Pero voy a hablar a una fiesta, no a un velatorio. Así que supongo que haré un poco el payaso de siempre y a la audiencia le hará gracia que mi hija, preocupada como está por mis bronquios, haya tirado enfadada todo el tabaco que encontraba por casa.
Se reirán cuando explique cómo por primera vez en diez años, por miedo a la mirada de rechazo de una adolescente y no a mi propia muerte, no he comprado nada en el estanco de Méndez Álvaro.
Queda por ver si durante la noche consigo no pedir a alguien un cigarro, aunque quizás eso no sea lo más importante.
Formar parte de la vida y del dolor es la única manera de importarle a los demás. Aunque a veces tardamos demasiado en entender que nunca decidimos de quién somos y a quién le cobramos la factura que nos vamos a encontrar.

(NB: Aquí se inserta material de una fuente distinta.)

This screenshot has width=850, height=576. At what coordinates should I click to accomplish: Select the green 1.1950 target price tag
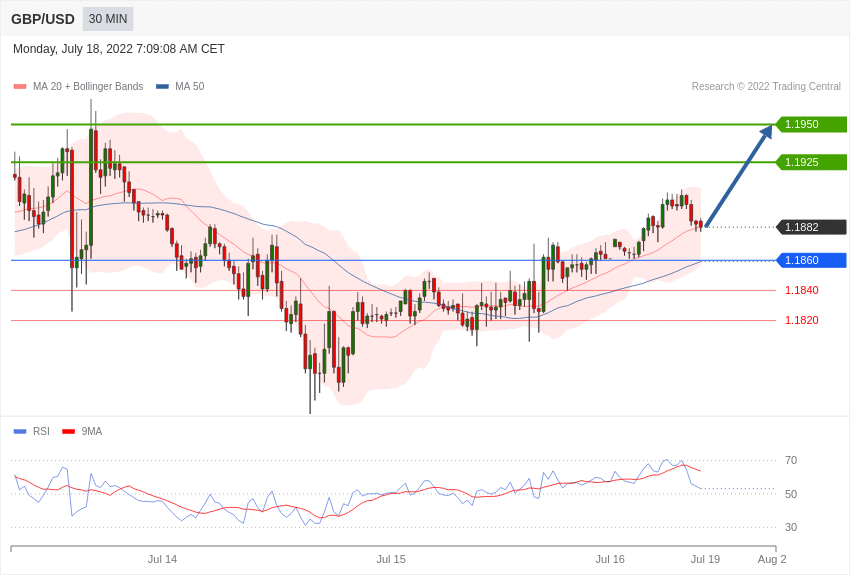(x=811, y=125)
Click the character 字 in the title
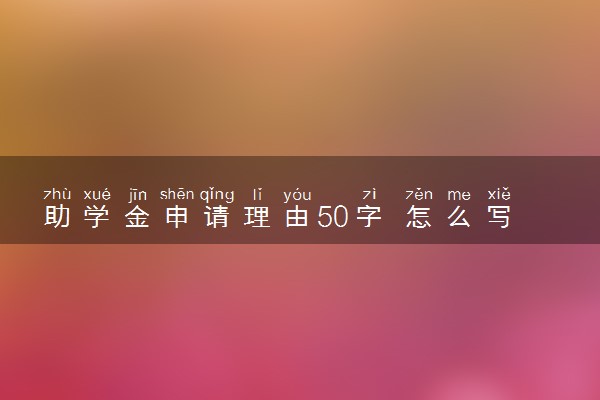The image size is (600, 400). pyautogui.click(x=369, y=216)
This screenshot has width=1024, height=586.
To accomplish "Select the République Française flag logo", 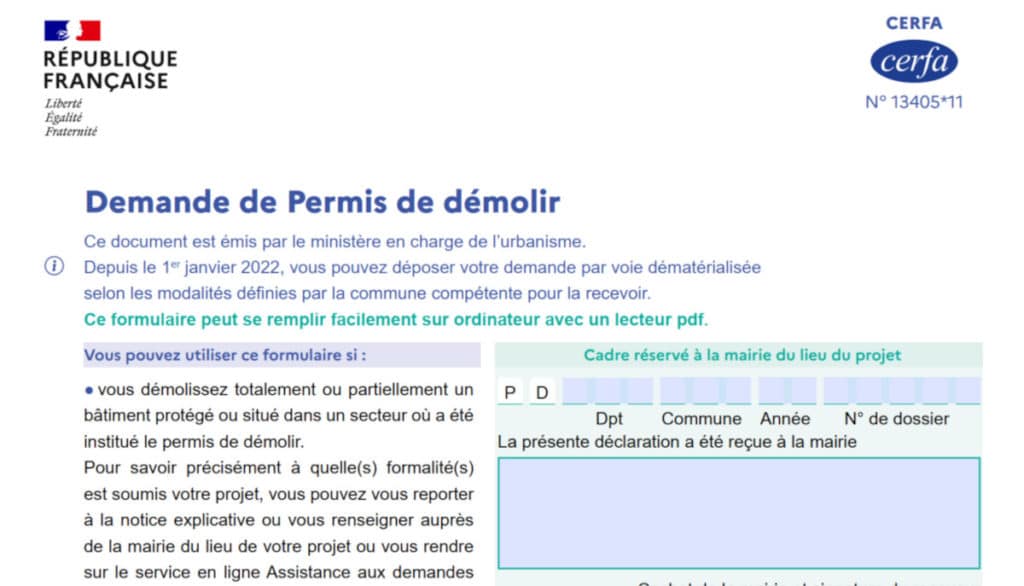I will pos(73,31).
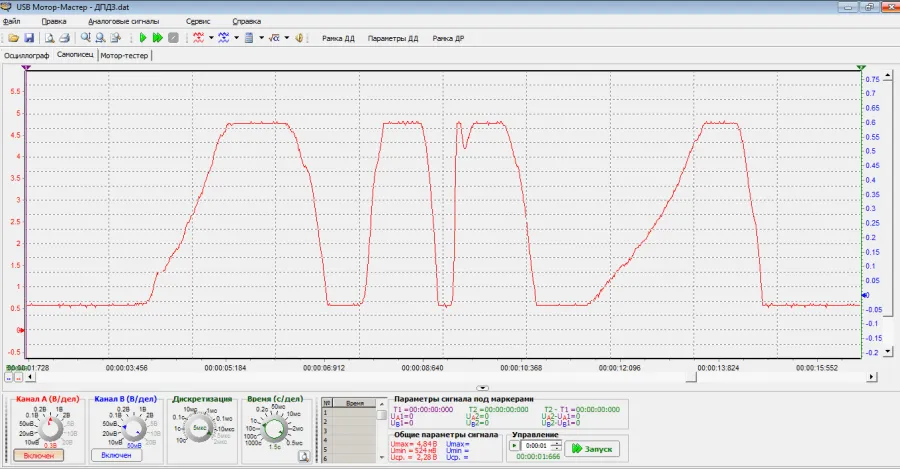The image size is (900, 469).
Task: Click the square root math icon
Action: click(x=274, y=38)
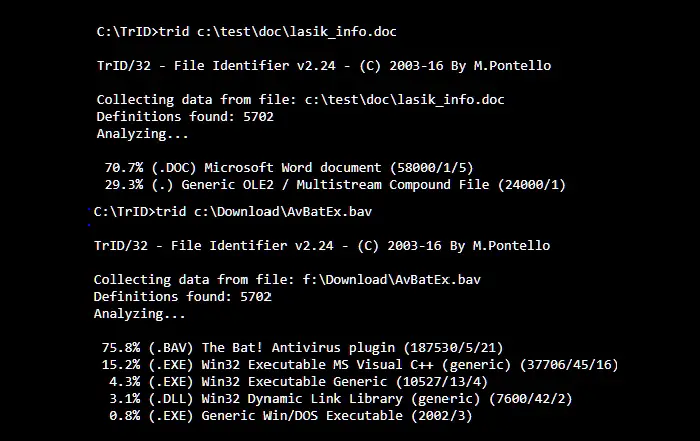Viewport: 700px width, 441px height.
Task: Click the 'M.Pontello' author name in first header
Action: click(512, 66)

Amigos progresistas, que sé que es normal sentir pánico frente a la sensación de fragilidad y dependencia en la que vivimos. Pero que por fin hablé con J., que se ha instalado al otro lado del océano Atlántico, y me explicó lo que habían perdido y que estaban esperando un crío.
Yo no le conté que llevo cuatro años sin hablar con mi hermano, que no conozco a mi sobrina y aún no he contestado por vergüenza a un wasap de la pasada semana.
Le diría a la chica negra progresista que ayer en España contra pronóstico viví una noche improvisada por la amistad en el concierto de Niña Polaca.
Y cómo a la mitad del repertorio la teclista agitó un discurso de izquierdas con bandera palestina, y la pareja de homosexuales jóvenes y guapos que tenía a mi espalda aplaudieron fuerte junto con el resto del público.
Y en la siguiente canción, el bajista travieso hizo un juego coreando un par de veces el nombre de la presidenta de la Comunidad de Madrid, Isabel Díaz Ayuso, y una parte menor, pero sonriente del público lo seguimos.
Los homosexuales siguieron queriéndose a mi lado, delgados y abrazados, y supongo que todos encontramos nuestro lugar.
Y pienso en mis propios miedos, y en cuánta gente a la que no conozco me escribe contándome sus sentimientos y lo tristes y solos que a veces nos encontramos todos.
Y cómo nunca explico que siento que con los pequeños gestos por redes sociales no puedo cumplir la promesa de acompañarlos.
Y cómo encuentro una verdad profunda en el pecho de Morante y cómo aquellos chicos madrileños me mantuvieron hora y media bailando como un padre con los findes contados.
Que han mejorado tanto desde la última vez que los vimos en la madrileña sala de La Riviera que parecen otro grupo musical.
Cómo supongo que me dan esperanza de que yo pueda en algún momento llegar a ser otra persona. Una mejor, a la que se le dé más fácil lo de la amistad y muy bien el amor.
Que se destruya solo un poco y se construya a través de los demás. Que siga siendo complicado, y se muestre comprensivo con toda la gente rara. En resumen, que viva España.